* DATA TO PROCESS

(begin)

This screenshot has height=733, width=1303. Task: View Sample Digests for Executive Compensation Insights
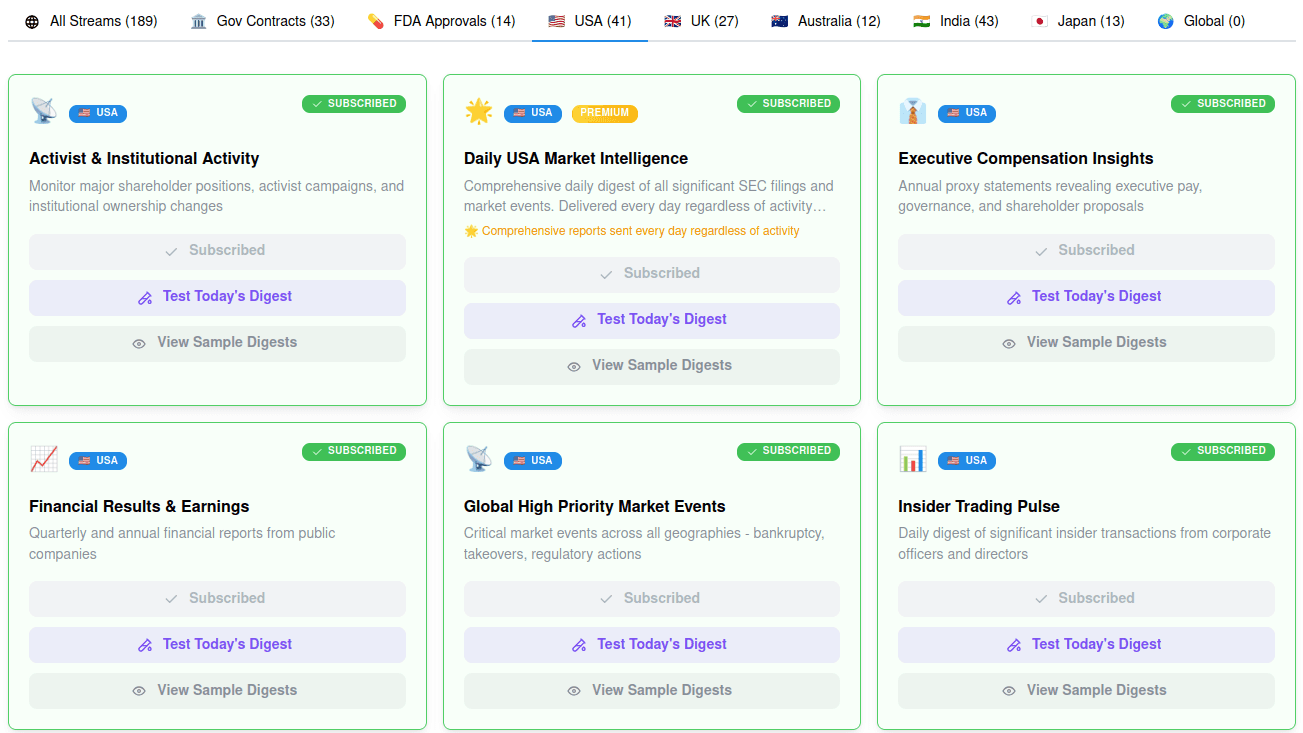click(x=1086, y=341)
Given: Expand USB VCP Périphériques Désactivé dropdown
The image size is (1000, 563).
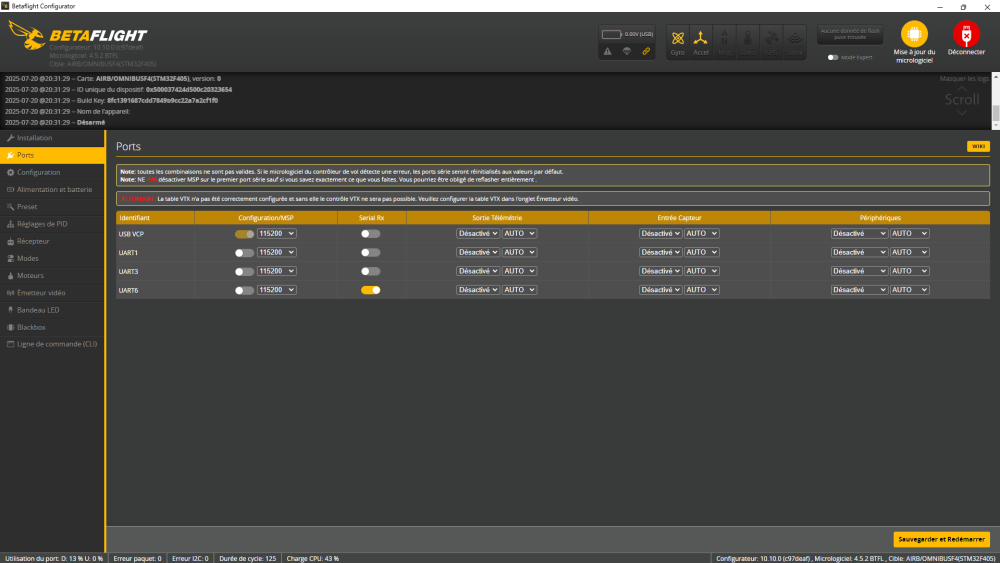Looking at the screenshot, I should 859,233.
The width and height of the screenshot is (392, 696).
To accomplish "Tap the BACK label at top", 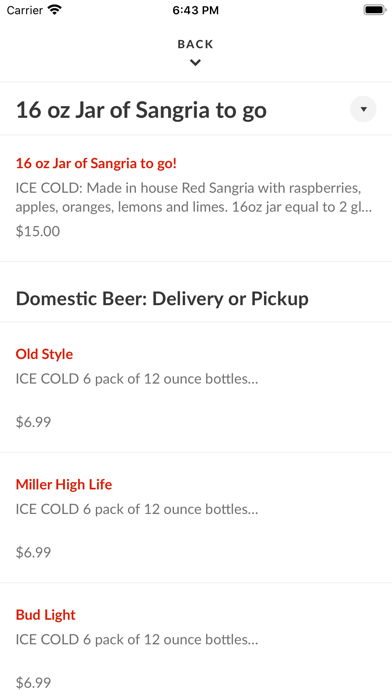I will 195,44.
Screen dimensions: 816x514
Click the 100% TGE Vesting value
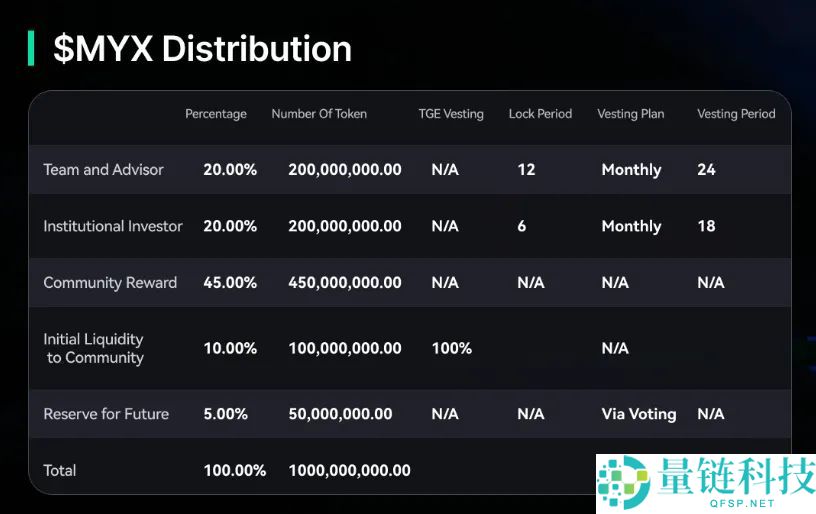pos(452,348)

(end)

Count how many of the lines above contain the word "height". Give only the number.

* RIGHT ANSWER
2